#### Exercise brief:
Among the entries, find the lines with the string "Pyrénées" and copy them.

Items from a dataset:

--------------------------------

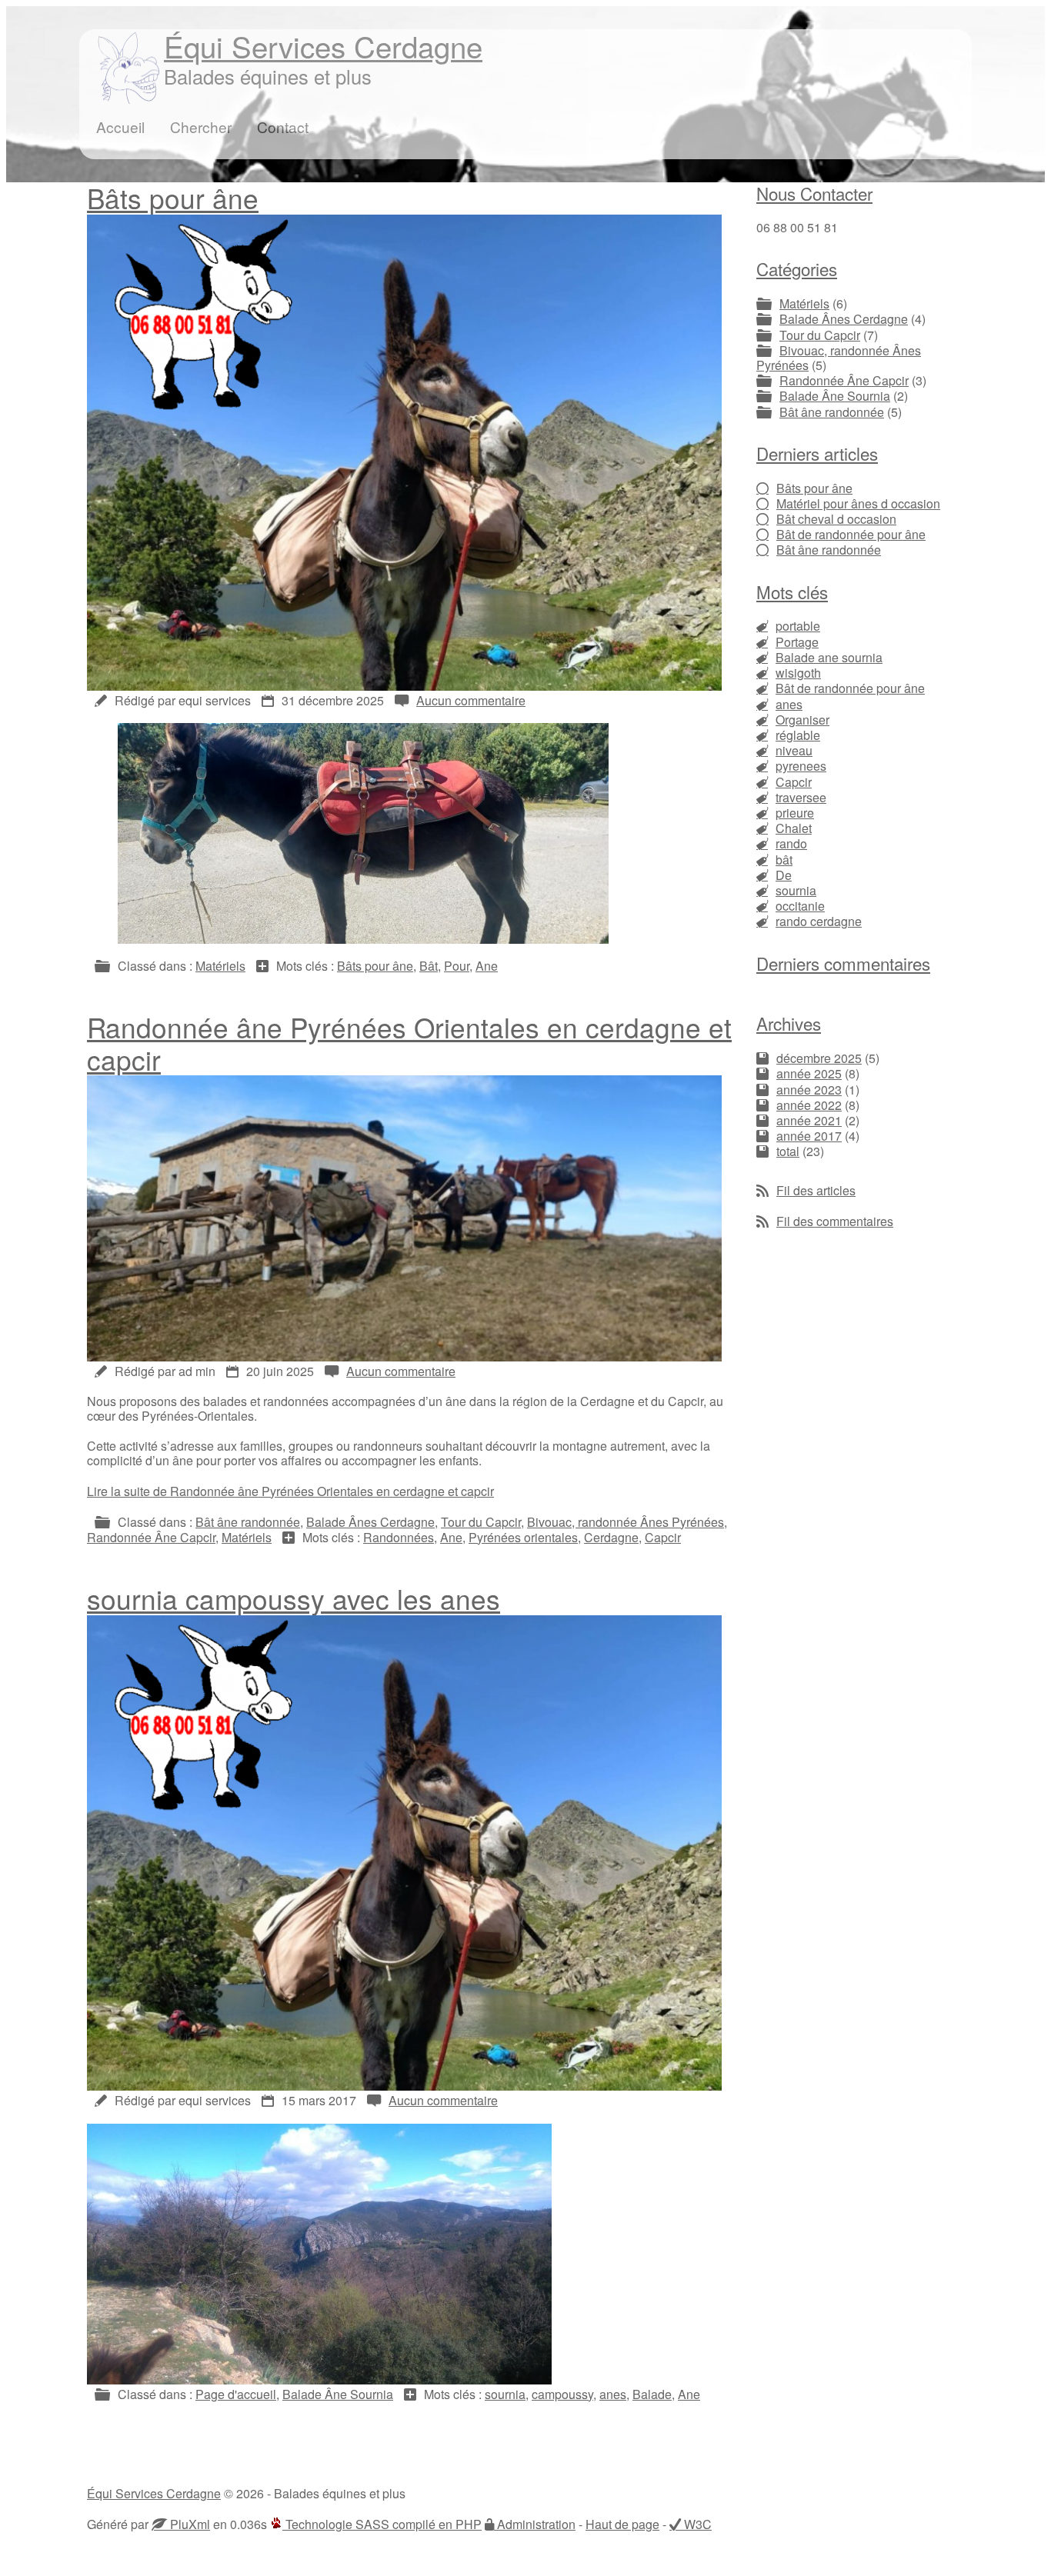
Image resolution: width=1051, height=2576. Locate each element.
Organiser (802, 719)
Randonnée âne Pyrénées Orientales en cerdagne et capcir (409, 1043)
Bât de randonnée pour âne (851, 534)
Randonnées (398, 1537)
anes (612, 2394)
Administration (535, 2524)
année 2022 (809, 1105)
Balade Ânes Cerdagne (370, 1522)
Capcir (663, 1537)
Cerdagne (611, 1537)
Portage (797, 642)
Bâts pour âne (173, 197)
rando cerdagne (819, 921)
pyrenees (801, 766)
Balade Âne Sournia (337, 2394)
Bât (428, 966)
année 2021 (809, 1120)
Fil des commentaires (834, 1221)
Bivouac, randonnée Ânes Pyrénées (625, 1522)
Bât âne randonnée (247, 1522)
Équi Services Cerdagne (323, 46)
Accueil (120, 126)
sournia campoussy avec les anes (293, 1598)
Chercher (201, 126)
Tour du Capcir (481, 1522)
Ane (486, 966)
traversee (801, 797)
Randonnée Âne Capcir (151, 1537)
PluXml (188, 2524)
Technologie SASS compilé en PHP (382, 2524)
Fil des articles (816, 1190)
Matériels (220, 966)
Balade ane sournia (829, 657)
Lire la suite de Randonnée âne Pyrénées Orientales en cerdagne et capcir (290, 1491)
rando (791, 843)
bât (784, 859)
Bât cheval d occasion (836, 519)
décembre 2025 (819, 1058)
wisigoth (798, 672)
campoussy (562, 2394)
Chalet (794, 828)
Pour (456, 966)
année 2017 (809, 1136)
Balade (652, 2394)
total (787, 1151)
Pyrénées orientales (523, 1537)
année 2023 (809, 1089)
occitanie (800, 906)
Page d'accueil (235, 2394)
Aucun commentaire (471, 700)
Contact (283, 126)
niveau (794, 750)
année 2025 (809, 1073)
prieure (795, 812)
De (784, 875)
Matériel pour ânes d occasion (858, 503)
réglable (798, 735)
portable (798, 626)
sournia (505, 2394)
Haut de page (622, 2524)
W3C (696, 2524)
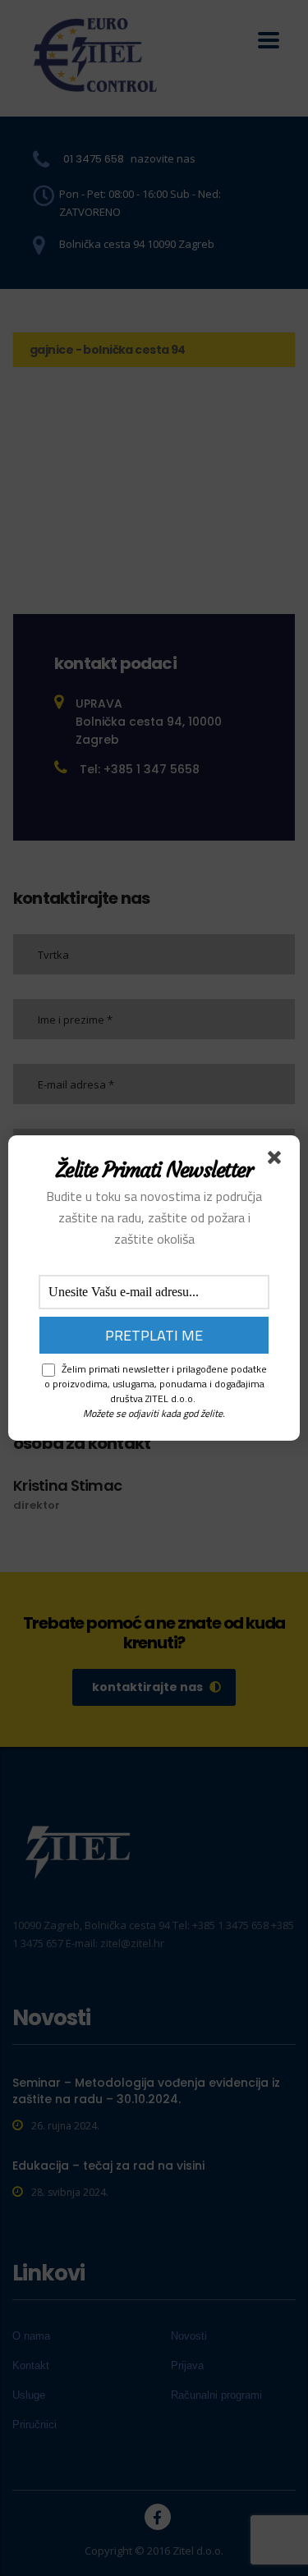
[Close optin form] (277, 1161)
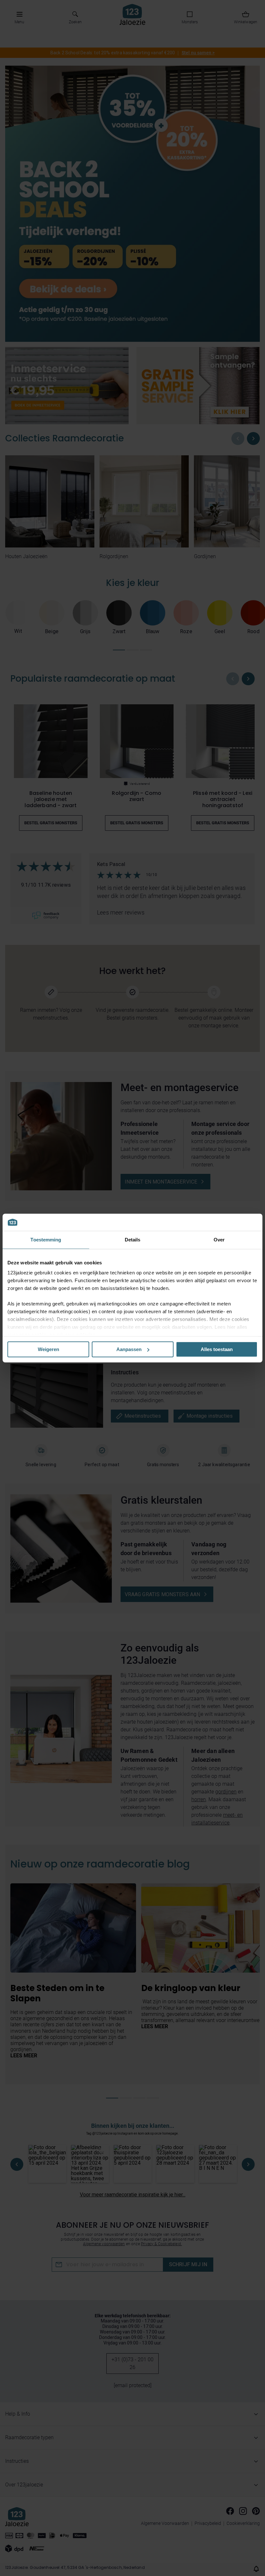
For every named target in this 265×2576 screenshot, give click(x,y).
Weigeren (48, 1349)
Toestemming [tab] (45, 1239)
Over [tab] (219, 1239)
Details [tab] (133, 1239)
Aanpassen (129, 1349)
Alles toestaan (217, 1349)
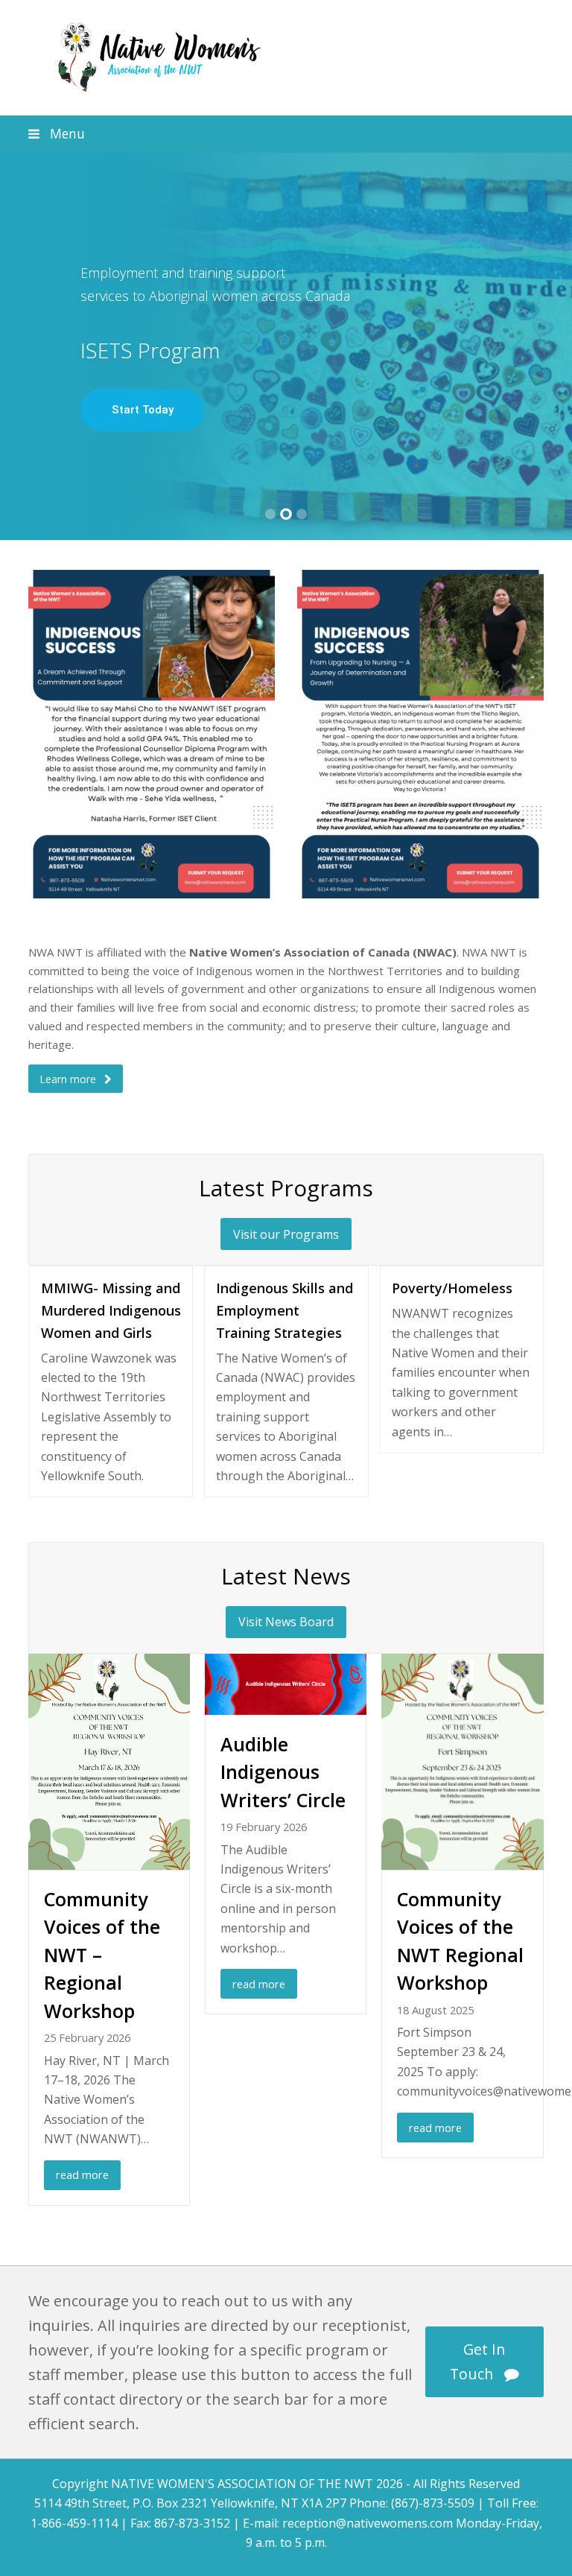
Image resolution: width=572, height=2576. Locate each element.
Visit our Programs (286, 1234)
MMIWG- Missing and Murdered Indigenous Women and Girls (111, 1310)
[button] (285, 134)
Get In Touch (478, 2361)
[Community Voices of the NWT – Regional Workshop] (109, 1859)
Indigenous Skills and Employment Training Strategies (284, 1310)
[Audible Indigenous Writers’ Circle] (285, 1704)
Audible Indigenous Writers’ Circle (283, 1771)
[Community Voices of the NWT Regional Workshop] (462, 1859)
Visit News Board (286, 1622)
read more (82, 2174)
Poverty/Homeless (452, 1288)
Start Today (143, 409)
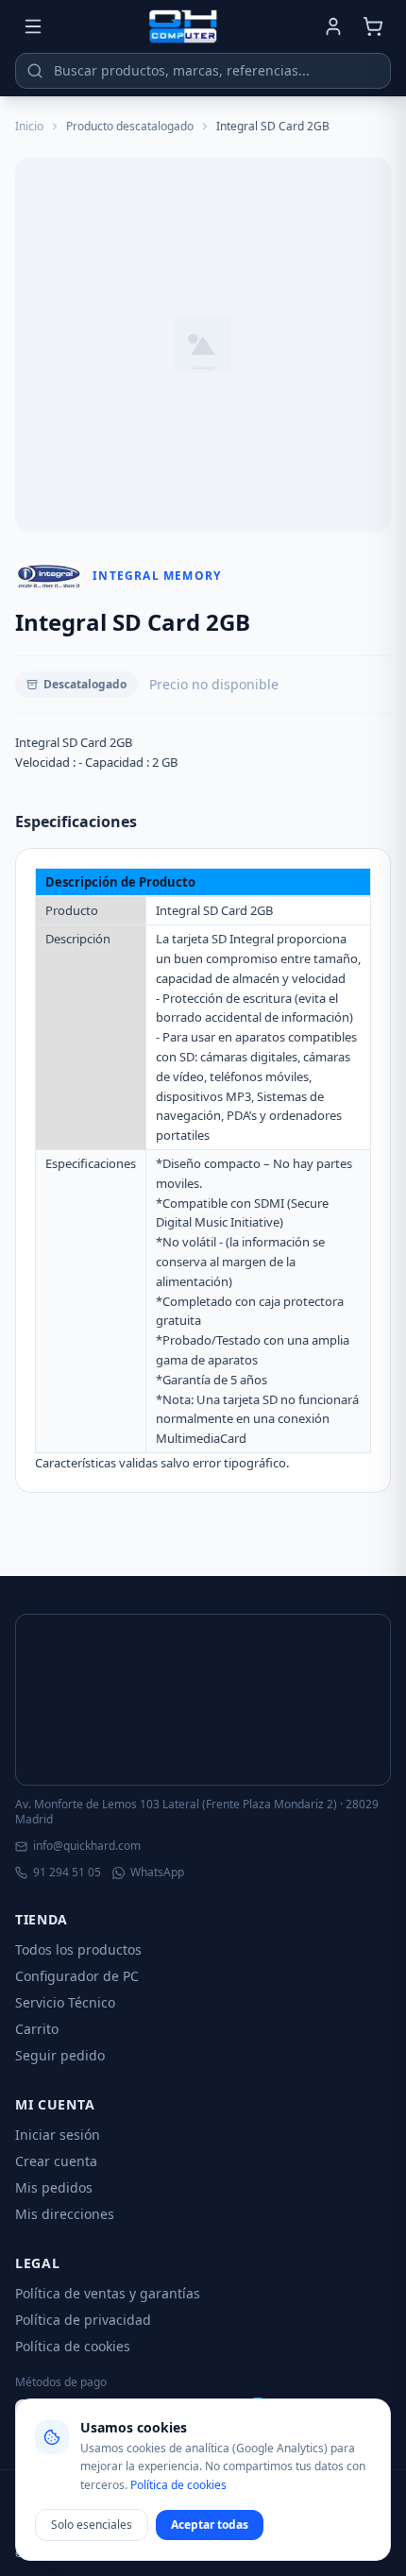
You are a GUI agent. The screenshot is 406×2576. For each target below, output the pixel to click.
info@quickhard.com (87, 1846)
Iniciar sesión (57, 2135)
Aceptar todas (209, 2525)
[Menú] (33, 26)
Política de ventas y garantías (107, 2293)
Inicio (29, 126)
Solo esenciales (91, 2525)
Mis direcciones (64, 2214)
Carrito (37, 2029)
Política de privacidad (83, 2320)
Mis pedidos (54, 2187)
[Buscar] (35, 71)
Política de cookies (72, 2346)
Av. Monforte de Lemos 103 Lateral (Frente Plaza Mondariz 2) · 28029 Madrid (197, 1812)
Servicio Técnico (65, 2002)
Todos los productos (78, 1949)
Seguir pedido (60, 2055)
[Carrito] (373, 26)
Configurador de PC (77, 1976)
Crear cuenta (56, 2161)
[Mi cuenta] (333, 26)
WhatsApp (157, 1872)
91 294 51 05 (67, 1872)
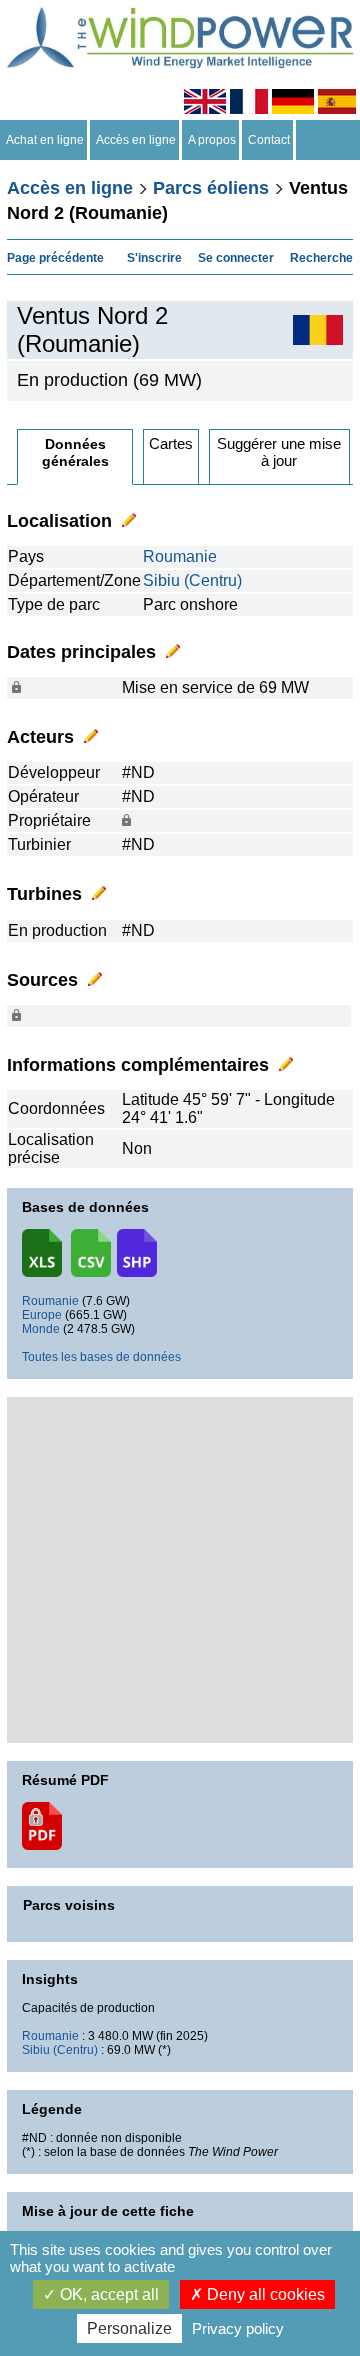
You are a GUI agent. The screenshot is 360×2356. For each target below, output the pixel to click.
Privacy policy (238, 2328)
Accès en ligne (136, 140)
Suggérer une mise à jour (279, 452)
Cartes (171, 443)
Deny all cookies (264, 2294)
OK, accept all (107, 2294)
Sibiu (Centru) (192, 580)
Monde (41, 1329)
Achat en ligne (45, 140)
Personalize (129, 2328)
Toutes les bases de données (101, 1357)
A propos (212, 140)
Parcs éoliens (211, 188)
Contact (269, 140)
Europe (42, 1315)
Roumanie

--------------------------------

#### Exercise result:
Randonnée âne Pyrénées Orientales en cerdagne et capcir (409, 1043)
Bivouac, randonnée Ânes Pyrénées (625, 1522)
Lire la suite de Randonnée âne Pyrénées Orientales en cerdagne et capcir (290, 1491)
Pyrénées orientales (523, 1537)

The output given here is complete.